T&T primarily sells natural gas to industrial plants and value chains operated by multinational producers. The counattempt earns mainly through gas revenue and taxes linked to export activity. Export marketing, destination choices, and any rerouting decisions are typically created by corporate groups and their trading arms.
That is why it is reasonable to declare that multinationals will be well equipped to handle CBAM. CBAM is paperwork, reporting, verification, compliance calconcludears, and optimisation around a new cost line—exactly the kind of complexity large corporate groups manage for a living.
But that does not mean T&T is protected. The national exposure is not only commercial—it is fiscal.
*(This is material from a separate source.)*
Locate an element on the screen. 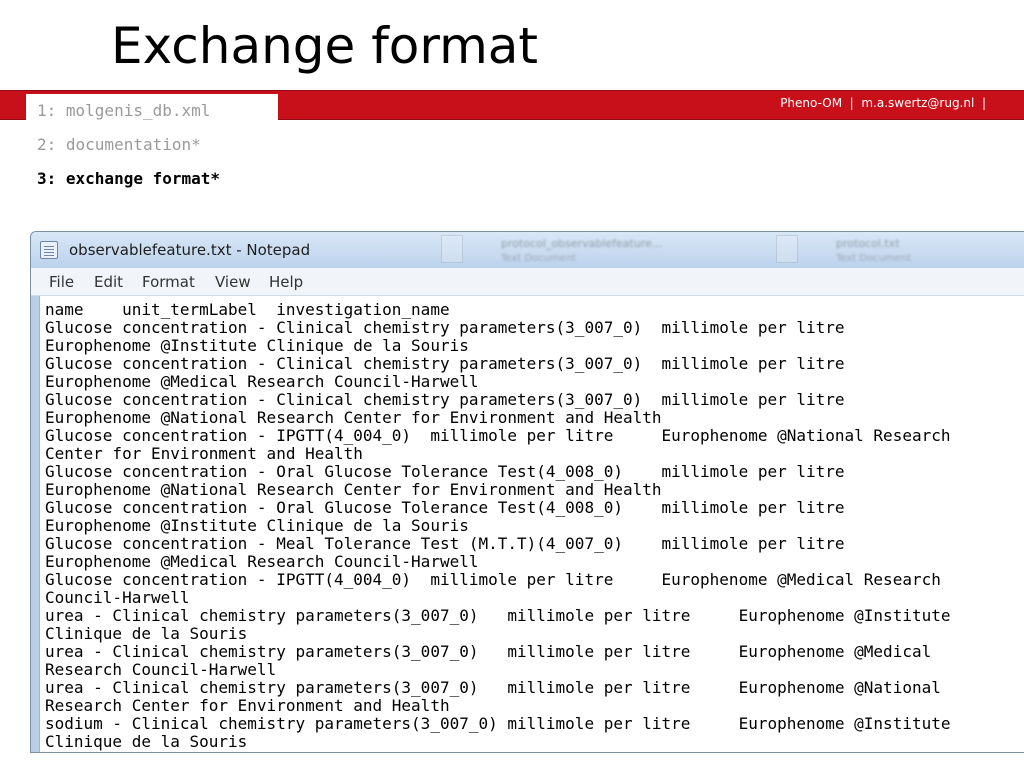 The width and height of the screenshot is (1024, 768). menu-view: View is located at coordinates (233, 282).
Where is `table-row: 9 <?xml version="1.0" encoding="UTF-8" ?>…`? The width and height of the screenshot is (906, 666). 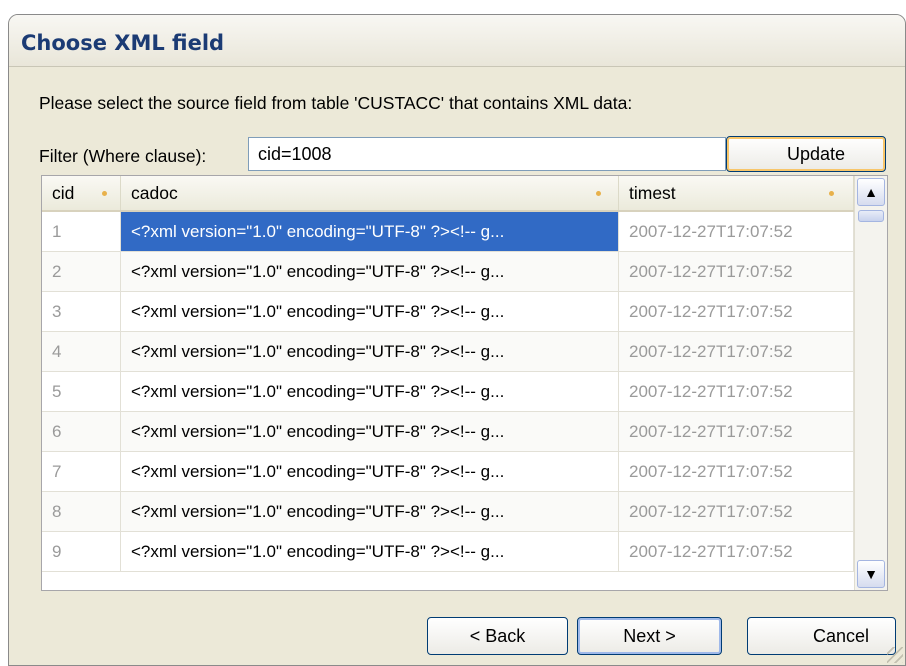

If CBAM increases costs in EU-facing transactions, firms will respond. They can renereceivediate contract terms, shift cargo routes, re-benchmark prices, or reallocate margin across affiliates. And T&T has long had legitimate concerns about transfer pricing and offshore marketing structures that can reduce the taxable value captured at home even when plants are operating and exports are strong. In a carbon-priced world, the risk is that CBAM becomes another “explainable” cost line applyd to thin local taxable margins unless the State has clear rules, strong audits, and modern enforcement tools.
Put bluntly: CBAM may be handled by multinationals, but the counattempt must ensure it doesn’t become another invisible leak between the jetty and the Treasury.
The policy conclusion: manage CBAM precisely, prioritise US stability, protect the fiscal take
A sensible national stance going into 2026 should do three things at once.
First, treat CBAM as a tarreceiveed compliance and competitiveness challenge focapplyd on the fertiliser chain. That means credible, product-level emissions measurement and reporting, and a practical decarbonisation strategy that lowers embedded emissions over time.
Second, treat the US relationship as the higher priority strategic trade file. Figure 1A displays why: the US is the market that anchors the national export portfolio, and policy volatility there can impose very large shocks quickly—as the 15% tariff episode demonstrated.
Third, protect the State’s revenue as companies adjust strategies. If CBAM accelerates rerouting, repricing, and new cost allocations, T&T must strengthen fiscal guardrails: modern transfer pricing rules, stronger audit capacity, and clear treatment of what costs are deductible and where profits are booked when markets shift.
If we receive that hierarchy right—precision on CBAM, placing priority on our US partnership, and discipline in protecting the tax base—T&T can manage CBAM without exaggeration, and safeguard the export earnings that keep the economy running.